Senator demands death penalty for large-scale drug dealers

Mikalay Chagrynets, the chairman of the Council of the Republic’s Foreign Affairs and National Security Committee, has proposed that the head of Belarus’s Supreme Court “analyzes the situation regarding the punishment for various crimes”.

The motion is made following the April 2007 amendments in the Penal Code which envisage a prison term from 8 to 13 years for selling or possessing even a minimal drug doze. Under the law, both the drug dealers and consumers face a similar punishment.

Doctors immediately disputed this approach in fighting the drug abuse. Hanna Krauchanka from the Paratsels medical center believes that it is mainly ordinary drug addicts who get behind bars instead of drug dealers.

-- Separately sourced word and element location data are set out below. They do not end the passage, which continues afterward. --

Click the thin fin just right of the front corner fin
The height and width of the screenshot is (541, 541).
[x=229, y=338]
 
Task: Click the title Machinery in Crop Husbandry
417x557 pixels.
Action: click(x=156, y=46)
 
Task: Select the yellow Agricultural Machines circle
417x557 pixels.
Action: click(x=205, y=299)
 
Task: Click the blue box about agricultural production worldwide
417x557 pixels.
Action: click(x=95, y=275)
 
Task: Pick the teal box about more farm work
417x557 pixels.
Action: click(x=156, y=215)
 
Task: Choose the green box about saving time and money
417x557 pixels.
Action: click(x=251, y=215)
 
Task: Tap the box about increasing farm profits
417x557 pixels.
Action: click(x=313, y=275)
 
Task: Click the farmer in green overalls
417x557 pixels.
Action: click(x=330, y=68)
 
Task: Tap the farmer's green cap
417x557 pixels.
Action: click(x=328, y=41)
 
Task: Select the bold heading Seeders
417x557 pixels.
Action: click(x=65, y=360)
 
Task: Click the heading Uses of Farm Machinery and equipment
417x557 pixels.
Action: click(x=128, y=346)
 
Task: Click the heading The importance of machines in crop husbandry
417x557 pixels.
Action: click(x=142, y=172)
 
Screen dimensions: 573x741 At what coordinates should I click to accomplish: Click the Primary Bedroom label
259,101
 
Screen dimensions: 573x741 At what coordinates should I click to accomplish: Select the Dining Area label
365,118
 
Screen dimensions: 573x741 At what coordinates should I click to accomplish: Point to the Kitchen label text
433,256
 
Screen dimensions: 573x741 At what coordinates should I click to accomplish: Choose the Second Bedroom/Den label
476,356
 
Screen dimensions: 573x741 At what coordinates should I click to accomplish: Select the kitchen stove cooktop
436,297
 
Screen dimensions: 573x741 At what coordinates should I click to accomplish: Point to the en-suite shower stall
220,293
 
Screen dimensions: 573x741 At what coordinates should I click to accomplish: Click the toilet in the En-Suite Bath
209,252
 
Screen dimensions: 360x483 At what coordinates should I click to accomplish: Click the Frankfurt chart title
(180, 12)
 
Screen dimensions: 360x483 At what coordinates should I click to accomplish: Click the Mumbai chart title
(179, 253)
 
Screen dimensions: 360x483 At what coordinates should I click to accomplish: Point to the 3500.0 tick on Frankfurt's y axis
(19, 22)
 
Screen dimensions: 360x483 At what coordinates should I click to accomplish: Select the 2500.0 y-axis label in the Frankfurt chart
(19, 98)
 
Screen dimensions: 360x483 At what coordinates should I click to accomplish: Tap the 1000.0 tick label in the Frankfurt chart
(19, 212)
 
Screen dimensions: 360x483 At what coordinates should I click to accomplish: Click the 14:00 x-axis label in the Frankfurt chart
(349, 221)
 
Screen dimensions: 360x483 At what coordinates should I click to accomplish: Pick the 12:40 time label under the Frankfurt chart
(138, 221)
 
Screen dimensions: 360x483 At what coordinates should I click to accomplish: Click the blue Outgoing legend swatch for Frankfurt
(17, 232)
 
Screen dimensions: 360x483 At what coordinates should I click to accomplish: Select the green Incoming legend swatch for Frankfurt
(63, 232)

Hanna Krauchanka: “The minimum doze that a drug addict can carry along should be increased not reduced. One gram is too little. Drug addict is a sick person who will definitely carry this one gram anyway. Other measures should be taken. I suggest strengthening controls over the dissemination of drugs on the territory of this country. This problem can’t be resolved by simply sending people to prison”.

The European Radio for Belarus asked Mikalay Chagrynets why he raised this issue with Valiantsin Sukala, the chairman of the Supreme Court of Belarus.

Mikalay Chagrynets: “I’m alarmed that our laws could make it possible for law-enforcement agents to focus on framing young people who buy small dozes of 0.5 grams for someone else. There are very many cases when young people, mostly minors, are arrested, while wholesale dealers and those who mastermind drug trafficking remain unpunished. Police should focus on the big shots in this business”.

Large scale dealers and transporters are the main problem, Chagrynets says.

“Wholesale dealers and smugglers should face death penalty”.

The senator also commented on the so called “operative experiments”. The term often means that police simply set up innocent people for drug trafficking who eventually end up in jail. He even wrote a letter to the Prosecutor General in this regard.

“I also asked the courts to provide me with the data who was prosecuted in drug-abuse cases. What are they convicted for? Do they have information about the sources of drug supplies? Therefore, I want to make a conclusion whether these operative experiments are justified,” Chagrynets said.

Law-enforcement agencies stick to their opinion on this matter.

“Possessing and selling drugs are crimes. If we find out that drugs are carried for sale, this person will face a more severe punishment. If someone simply keeps the drugs in a pocket for personal use, he or she will be punished for possession,” Aleh Piakarski, the chief of the police’s drug enforcement unit told the European Radio for Belarus.

Mikalay Chagrynets is confident that his opinion will be taken into consideration. Yet, he could not answer the question about what will happen with the already convicted victims of police experiments. Margaryta Tsaran, 19 was framed by police agents in Hrodna and sentenced to four years in prison. The sentence was later changed to three years of restricted freedom. However, her conviction has not been cleared.

Mikalay Chagrynets: “There is a problem. That’s why I have raised it”.